The rise of NFTs
NFT is a digital certificate, established via a connection to the blockchain, that defines originality and uniqueness to digital assets. A meaning to “Non-fungible Token,” NFTs have attracted attention after millions of dollars have been used to buy such assets on the Internet. For example, a digital Ape, made of pixels sold for exactly 1.5 million dollars (420 Ethereum’s for the as of today price of 1 ETH = $3,720).
An NFT attached to any digital item – an image, photo, video, music, message, social network post, etc. – makes that item unique to the world. – makes that item unique in the world, creating scarcity around the item and opening space for a market to take hold, involving collectors and investors interested in investing real money in the acquisition of digital works and assets. You might be asking yourself: how is this possible? The term for creating an NFT is known as “minting,” and when you mint a token (an image, video, music, etc.) you create a smart contract with the blockchain of the cryptocurrency in matter. The contract states that given the “hash code” provided after the mint, that token is not fungible anymore, it is unique and along those lines; it is scarce. Many platforms prefer to use Ethereum, the most known cryptocurrency in terms of NFTs, but others would prefer to use Cardano or Solana due to low transaction fees compared to Ethereum.

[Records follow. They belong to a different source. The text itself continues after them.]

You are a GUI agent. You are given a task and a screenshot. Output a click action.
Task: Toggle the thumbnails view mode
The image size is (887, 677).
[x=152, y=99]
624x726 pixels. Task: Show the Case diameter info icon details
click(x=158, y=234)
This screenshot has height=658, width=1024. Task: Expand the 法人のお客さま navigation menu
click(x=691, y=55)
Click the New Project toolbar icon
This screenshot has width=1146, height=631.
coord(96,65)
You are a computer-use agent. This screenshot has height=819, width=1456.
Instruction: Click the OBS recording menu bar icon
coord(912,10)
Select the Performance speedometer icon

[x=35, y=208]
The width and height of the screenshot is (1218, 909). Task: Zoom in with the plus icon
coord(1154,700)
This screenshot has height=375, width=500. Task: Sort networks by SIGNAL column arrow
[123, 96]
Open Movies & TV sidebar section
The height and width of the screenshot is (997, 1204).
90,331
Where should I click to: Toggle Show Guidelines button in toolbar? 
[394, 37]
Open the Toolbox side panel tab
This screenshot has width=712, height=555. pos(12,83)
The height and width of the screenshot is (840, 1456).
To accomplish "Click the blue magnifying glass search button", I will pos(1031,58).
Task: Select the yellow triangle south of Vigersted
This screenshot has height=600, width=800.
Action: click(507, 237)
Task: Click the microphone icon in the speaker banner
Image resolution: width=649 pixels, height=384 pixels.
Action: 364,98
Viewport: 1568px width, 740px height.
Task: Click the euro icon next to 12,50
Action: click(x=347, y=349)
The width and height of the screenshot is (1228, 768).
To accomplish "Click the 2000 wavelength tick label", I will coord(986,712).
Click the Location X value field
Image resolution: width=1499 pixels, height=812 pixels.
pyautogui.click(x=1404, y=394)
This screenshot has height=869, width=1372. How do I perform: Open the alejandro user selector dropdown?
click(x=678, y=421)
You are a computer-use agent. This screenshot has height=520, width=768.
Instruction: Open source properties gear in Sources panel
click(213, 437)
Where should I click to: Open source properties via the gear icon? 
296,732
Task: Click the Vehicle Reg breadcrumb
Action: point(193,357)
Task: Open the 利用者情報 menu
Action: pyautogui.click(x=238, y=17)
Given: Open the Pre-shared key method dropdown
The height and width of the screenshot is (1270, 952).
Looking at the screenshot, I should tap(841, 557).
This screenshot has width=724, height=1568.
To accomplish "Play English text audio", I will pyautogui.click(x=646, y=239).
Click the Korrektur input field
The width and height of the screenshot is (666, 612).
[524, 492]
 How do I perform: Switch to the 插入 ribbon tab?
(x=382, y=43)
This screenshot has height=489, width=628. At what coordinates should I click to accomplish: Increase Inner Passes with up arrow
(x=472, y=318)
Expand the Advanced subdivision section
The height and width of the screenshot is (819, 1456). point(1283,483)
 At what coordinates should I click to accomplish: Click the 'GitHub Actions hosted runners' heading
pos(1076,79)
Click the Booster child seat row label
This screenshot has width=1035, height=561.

The bigger picture here is, the cryptocurrency environment has the ultimate goal to decentralize—break centralized power and distribute it in a healthy fashion. It also diminishes bureaucracy as huge transactions can happen at any given time without any logistical problem. It is shaping the world to eliminate those remaining steps for the 100% online step. There is one sociological model known as “Laggard’s Technological Adoption Curve” which measures the progressive adoption of technology.
Absolutely whoever is having exposure to the NFT market right now, it certainly is at the “innovators” stage. You might be thinking, “Some random pixel Ape was sold for $1.5 million at the earliest stage of the market, how is that possible?” and the answer to that question is: extraordinarily rich people. There are many tax incentives for art buyers, and NFTs qualify at that sphere, so in simple terms, it is a way of rich people pay less taxes. That is not the absolute only reason, there are uncountable projects in progress around the NFT world, and very soon we will see movie scenes or even TikTok videos being commercialized through these marketplaces, and you will be able to purchase these moments and say that they are yours! A hint: if you ever be in possession of such, congratulations. You just became very wealthy.
The crypto universe is crazy, filled with emotions in such a fast-paced fashion. Afterall, knowledge is key. To truly be successful at this universe, you must understand the concepts, the projects and be up to date with news; one spark can change everything, and you must be one of the first ones to see it. The Laggard’s curve displays to you that whoever is an early adopter, has the biggest chances to acquire some rare NFTs. It is important to know that there are millions of people that are trying to profit from FOMO buyers—the famous “fear of missing out” is extremely present in crypto.
This universe is simple, whoever enters early will benefit the most, whoever enters early and is educated will be an NFT king in the future. With that said, be patient and calm, educate yourself the most and do not FOMO in. Try not to buy too many NFT, punks!